王様なんだから様付けしなくていいと言ったからか、ミヤビ殿呼びに直してくれたが、敬語はとれないらしい。態度は何故かビクビクしているし、私が一体何をしたというのか。

「明日の王妃様の誕生日に「ダメだ」」

言い終わる前にダメ出しされた。

「まだ何も言ってない上、なんでルーベンスさんがダメ出しするんですか!?」
「君の考えている事など聞かずとも分かる」
「な、何だって!?」

エスパー!?

「君は自分の立場を考えたまえ。王妃の誕生日パーティーに参加したいなどと口にする事も許されないのだからな」

やっぱりエスパー!!!

「わ、私はただの精霊です!!」
「精霊とて人間からしてみれば神のようなものだ。王妃の誕生日パーティーに参加すればパワーバランスが崩れる。ただでさえ、いつ崩れるかもわからぬ脆さだというのに」

そんなぁ……。

せっかく色んなドレスが見れるチャンスだったのに。ハァ……。仕方ないか。政治の問題が絡んでくるなら、首を突っ込むのはよくないもんね。今回は残念だけど、ウチのTVで中継を観るだけにしよう。












なぁんて、諦めると思うなよ。フフフッ━━━……。




ーーーーーーーーーーーーーーーーーーーーーー



バナン(フォルプローム国国務大臣)視点


広いホールの真ん中で、磨き上げられた宝石を身に着け、それに負けぬほどのドレスを翻し踊る男女。

音楽家達は久々の大きなパーティーに、張り切って曲を奏でる。

豊かさをアピールするように、軽食と酒が用意され、国力の差をまざまざと見せつけられる。

食糧すらギリギリで、これといった産業も無い我が国とは大違いだな。

「こりゃ良い! 食った事もねぇ料理がたらふく食えてて、酒も浴びるほど飲めるぜっ」

今やこの下品な男が我が国の代表とは……。恥でしかない。

こんな馬鹿モーリスの事よりも、やっとルマンド王国にやって来れたのだ。この国にいられる内に、早く様と接触せねばならない。



ーーーーーーーーーーーーーーーーーーーーーー



雅視点


バレないよう透明化の魔法をかけて王宮に侵入したら、即ロードにバレた。

「何でトモコは良くて私はダメなの!?」
「オメェの今までの行動を思い出してからものを言え!」

このゴリラは、指輪の位置情報を使って予め待ち伏せし、透明化している私を投網で捕まえたのである。

投網って、魚か!!

「王妃様の誕生日パーティー見たい!! 流行のドレス見たい!! 美味しいご飯食べたいーーー!!」
「んなもん家に居ても見れるし、うまい飯なら俺が作ってやってんだろ!」
「見るのと体験するのでは大違いなんだよぉ!!」
「駄々捏ねるんじゃねぇ!」

陸に打ち上げられた魚のようにバタついても、丸太のような腕から抜け出す事は不可能だった。

ゴリラの力は神王をも上回るのか!!

「どうしてこんな事にィィィ!!」
「オメェの行動パターンなんぞ把握済みだアホ」


愛する妻に対する態度じゃねぇーーーーーーーー!!!!!!




ーーーーーーーーーーーーーーーーーーーーーー 



忘れかけているであろう人物の紹介


モーリス: フォルプローム国の現代表。
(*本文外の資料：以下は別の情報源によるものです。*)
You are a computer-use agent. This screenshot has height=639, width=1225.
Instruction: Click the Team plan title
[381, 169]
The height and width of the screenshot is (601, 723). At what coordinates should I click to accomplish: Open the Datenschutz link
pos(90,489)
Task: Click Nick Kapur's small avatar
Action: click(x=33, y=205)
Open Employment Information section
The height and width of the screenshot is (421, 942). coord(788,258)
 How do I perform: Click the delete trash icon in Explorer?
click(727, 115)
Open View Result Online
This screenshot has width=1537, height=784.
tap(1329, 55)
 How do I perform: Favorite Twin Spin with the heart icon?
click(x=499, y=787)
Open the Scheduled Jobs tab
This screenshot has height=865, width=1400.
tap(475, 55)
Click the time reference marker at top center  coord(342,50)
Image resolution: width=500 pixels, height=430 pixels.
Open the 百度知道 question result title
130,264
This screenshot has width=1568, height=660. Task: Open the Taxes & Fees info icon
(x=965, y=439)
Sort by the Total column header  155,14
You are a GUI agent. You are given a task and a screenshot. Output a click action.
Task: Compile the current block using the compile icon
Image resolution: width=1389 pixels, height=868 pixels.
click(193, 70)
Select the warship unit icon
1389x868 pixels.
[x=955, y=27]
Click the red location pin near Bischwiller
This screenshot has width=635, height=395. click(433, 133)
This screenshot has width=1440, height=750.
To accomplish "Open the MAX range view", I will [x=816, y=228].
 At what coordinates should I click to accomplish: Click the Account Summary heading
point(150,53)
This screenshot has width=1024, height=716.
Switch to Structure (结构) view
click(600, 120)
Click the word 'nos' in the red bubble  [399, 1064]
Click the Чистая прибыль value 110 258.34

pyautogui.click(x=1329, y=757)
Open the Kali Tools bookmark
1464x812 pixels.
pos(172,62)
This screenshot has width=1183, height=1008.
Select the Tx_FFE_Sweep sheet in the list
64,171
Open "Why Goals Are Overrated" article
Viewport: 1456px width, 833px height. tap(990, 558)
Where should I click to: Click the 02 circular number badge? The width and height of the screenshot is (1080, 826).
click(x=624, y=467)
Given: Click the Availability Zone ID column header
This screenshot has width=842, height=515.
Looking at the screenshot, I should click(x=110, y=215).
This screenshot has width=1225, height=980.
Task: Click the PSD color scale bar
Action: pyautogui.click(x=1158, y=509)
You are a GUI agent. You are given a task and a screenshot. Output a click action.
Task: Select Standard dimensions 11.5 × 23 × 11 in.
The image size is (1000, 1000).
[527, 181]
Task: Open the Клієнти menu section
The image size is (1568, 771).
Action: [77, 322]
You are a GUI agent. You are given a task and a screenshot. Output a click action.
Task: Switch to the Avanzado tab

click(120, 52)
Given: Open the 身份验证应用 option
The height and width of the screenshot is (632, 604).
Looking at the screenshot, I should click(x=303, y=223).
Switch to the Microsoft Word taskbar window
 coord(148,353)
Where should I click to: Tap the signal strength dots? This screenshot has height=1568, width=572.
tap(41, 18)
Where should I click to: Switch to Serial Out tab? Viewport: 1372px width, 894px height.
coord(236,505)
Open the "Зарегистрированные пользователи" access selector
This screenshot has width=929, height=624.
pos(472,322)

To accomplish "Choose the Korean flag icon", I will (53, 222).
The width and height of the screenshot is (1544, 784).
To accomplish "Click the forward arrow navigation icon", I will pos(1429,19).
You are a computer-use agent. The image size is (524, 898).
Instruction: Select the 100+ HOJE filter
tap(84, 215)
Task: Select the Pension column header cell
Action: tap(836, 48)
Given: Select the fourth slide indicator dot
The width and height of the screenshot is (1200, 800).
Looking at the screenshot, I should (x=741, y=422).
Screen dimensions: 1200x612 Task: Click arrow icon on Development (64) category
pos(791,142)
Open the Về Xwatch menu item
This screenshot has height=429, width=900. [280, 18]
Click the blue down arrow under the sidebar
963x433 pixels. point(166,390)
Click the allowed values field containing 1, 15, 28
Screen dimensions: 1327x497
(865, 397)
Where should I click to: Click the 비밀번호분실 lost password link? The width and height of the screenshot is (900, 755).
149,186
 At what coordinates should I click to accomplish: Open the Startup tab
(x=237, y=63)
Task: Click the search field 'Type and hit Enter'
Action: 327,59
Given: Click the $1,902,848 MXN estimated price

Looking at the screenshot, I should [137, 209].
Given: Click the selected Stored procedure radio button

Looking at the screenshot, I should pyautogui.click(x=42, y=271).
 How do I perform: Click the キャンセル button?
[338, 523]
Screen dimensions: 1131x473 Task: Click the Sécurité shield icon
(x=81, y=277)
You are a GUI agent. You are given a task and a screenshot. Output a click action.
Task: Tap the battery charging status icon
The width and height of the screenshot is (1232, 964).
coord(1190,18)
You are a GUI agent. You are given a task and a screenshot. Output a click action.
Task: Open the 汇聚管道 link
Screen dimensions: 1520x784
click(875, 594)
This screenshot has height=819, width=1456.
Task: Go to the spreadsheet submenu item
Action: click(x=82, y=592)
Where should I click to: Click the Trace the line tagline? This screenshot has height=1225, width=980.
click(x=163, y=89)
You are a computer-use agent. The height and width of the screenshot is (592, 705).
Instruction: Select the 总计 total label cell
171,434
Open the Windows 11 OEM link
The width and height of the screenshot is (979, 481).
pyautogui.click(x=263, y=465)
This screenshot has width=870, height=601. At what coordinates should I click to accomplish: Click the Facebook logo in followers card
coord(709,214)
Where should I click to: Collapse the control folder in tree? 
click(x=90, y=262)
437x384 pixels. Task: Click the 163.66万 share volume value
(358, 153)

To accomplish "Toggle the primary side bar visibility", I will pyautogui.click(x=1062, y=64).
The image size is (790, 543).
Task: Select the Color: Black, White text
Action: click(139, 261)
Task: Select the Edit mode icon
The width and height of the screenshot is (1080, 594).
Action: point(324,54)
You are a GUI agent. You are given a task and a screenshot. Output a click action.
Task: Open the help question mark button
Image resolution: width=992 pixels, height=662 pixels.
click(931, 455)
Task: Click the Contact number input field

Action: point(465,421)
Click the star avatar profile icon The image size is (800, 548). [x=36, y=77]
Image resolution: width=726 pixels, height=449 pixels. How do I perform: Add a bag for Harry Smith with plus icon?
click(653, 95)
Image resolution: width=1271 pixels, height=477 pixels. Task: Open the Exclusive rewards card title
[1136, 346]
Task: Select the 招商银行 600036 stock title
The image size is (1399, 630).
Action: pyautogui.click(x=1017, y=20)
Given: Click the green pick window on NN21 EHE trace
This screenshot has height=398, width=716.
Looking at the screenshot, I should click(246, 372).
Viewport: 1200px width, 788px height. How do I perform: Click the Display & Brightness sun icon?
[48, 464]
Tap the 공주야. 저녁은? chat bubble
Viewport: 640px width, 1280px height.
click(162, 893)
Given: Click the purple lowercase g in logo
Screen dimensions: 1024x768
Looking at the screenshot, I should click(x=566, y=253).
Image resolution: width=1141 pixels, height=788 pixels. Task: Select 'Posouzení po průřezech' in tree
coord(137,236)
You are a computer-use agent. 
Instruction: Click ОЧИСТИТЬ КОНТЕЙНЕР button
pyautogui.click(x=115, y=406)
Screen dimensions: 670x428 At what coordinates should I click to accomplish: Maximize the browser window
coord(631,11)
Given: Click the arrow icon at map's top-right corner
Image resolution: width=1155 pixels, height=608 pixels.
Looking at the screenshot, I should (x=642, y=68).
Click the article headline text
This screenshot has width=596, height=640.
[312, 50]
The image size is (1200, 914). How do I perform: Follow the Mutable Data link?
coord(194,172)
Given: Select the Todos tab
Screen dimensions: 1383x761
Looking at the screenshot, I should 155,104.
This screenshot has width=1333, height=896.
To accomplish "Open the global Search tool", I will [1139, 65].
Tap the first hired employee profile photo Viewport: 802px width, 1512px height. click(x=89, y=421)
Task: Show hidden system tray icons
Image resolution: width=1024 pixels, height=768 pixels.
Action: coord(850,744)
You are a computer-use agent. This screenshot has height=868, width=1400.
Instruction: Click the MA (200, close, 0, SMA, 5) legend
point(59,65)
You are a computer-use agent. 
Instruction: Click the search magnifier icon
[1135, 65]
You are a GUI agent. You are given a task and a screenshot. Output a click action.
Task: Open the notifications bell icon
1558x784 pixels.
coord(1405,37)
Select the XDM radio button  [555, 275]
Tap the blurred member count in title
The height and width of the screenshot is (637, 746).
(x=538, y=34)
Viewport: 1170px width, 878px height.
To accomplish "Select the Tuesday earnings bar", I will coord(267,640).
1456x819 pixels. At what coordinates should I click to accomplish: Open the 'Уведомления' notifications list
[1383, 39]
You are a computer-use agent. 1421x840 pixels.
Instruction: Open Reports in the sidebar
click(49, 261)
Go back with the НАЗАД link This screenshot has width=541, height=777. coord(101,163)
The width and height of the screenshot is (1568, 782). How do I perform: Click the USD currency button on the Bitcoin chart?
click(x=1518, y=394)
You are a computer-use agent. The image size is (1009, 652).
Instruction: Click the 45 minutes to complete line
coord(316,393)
反乱軍の元リーダーで平民だったシンデレラボーイ。戦う事は得意だが、事務作業は出来ない。

バナン: フォルプローム国の現国務大臣。リンのお父さんの部下で元宰相だったが、リンの兄であった国王に追放され反乱軍に。現在は仕事の出来ないモーリスの下でモーリスの仕事の一切をやらされている。リンを国王にしたい。